--- The data Enclosed Below ---
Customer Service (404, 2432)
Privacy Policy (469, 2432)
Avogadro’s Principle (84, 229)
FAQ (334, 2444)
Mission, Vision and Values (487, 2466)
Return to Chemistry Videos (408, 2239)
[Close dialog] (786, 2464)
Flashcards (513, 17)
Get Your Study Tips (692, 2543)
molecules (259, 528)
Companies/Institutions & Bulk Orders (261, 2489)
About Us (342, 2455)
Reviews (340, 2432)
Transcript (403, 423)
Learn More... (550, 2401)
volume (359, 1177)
--- End of Enclosed The data ---
--- The data Enclosed Below ---
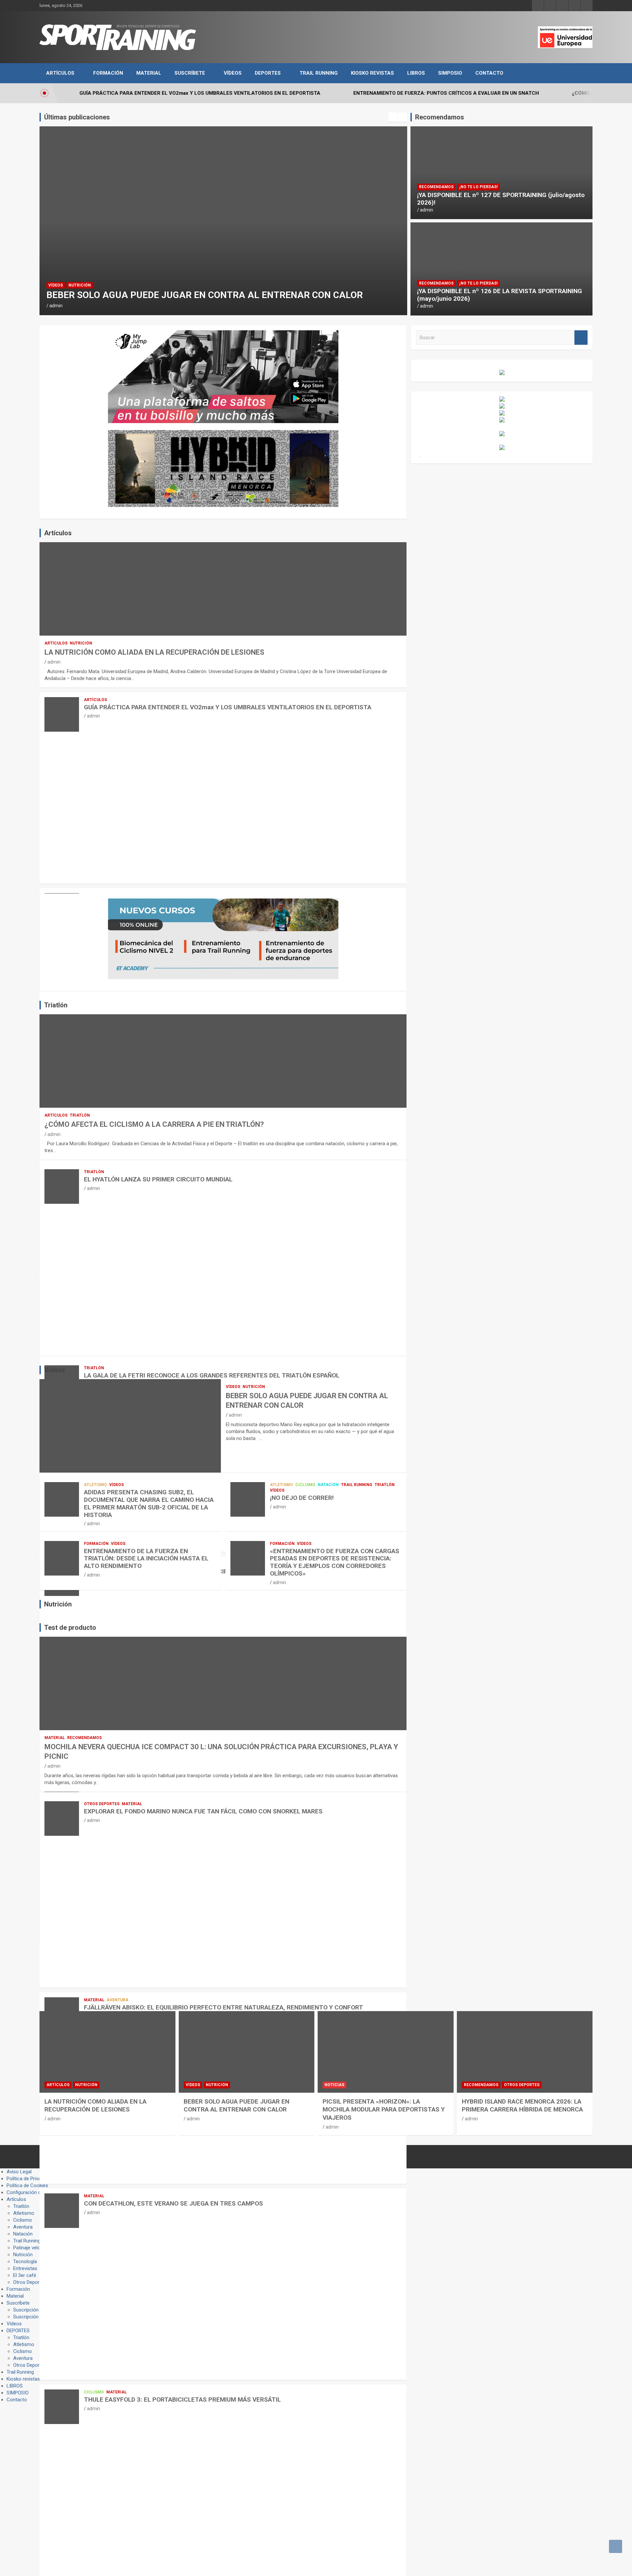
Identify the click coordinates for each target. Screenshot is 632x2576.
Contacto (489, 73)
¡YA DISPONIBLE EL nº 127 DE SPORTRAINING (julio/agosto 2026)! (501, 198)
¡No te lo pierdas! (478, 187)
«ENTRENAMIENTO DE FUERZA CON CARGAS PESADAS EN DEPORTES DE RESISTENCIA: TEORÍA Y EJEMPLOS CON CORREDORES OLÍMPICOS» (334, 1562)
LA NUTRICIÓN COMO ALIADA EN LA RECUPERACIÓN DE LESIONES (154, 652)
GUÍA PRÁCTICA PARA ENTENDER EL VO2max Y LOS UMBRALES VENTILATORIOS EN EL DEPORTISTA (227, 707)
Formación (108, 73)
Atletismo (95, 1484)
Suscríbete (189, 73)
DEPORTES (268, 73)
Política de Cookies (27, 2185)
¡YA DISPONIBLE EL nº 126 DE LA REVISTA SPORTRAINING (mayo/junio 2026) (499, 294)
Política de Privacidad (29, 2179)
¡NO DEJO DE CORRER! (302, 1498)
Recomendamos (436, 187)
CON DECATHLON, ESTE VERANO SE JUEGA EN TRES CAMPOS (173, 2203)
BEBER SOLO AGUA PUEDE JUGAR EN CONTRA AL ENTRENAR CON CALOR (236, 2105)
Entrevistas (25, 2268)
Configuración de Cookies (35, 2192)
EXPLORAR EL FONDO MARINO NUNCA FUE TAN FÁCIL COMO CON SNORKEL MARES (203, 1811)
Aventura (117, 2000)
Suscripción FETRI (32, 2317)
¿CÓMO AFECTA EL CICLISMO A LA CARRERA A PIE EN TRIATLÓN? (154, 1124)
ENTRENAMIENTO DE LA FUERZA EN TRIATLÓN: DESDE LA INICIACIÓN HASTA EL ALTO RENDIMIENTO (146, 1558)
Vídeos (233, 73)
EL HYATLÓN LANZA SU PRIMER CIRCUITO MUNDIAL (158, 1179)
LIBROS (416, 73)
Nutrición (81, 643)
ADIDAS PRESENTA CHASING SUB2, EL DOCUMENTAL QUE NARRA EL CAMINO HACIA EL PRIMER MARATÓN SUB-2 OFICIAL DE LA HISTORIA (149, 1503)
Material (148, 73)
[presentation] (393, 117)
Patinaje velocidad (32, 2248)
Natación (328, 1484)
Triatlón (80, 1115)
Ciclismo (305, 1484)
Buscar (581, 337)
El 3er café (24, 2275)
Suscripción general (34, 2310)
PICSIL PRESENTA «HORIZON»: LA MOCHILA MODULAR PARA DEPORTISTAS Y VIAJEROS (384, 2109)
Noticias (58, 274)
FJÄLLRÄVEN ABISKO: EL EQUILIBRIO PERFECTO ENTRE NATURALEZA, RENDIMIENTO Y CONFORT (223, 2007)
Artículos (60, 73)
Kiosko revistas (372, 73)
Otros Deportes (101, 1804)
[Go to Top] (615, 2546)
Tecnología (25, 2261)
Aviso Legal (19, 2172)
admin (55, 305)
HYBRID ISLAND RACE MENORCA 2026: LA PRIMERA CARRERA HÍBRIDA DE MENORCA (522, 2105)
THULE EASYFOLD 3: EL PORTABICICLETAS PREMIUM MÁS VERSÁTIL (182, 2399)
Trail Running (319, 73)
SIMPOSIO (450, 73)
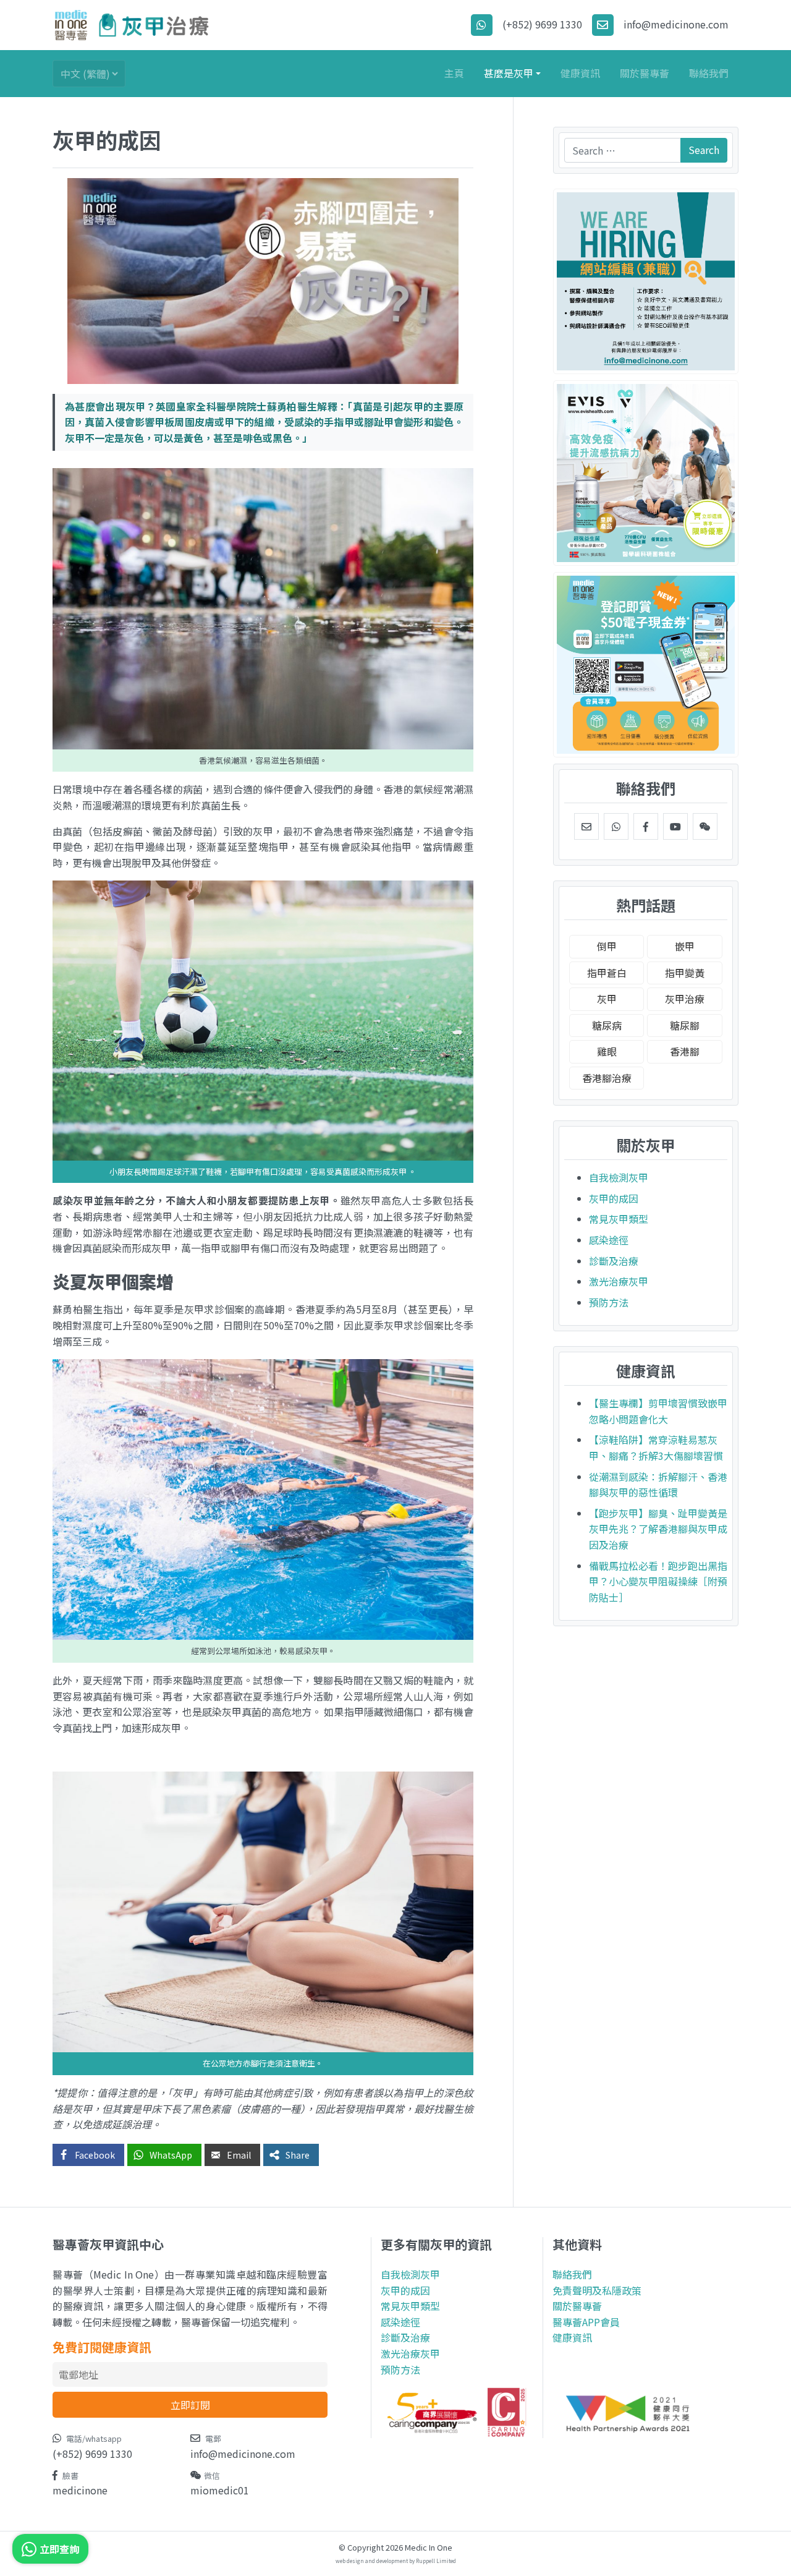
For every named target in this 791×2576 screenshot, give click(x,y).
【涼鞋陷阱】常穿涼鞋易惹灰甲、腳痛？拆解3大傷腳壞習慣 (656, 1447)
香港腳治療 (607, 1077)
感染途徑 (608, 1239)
--- End of Enclosed The data ---
As listed above, the lines from the line with "Avogadro’s Principle (84, 229)" to the line with "volume (359, 1177)" are to be echoed exactly, with both ends included and nothing added.

Exercise result:
Avogadro’s Principle (84, 229)
FAQ (334, 2444)
Mission, Vision and Values (487, 2466)
Return to Chemistry Videos (408, 2239)
[Close dialog] (786, 2464)
Flashcards (513, 17)
Get Your Study Tips (692, 2543)
molecules (259, 528)
Companies/Institutions & Bulk Orders (261, 2489)
About Us (342, 2455)
Reviews (340, 2432)
Transcript (403, 423)
Learn More... (550, 2401)
volume (359, 1177)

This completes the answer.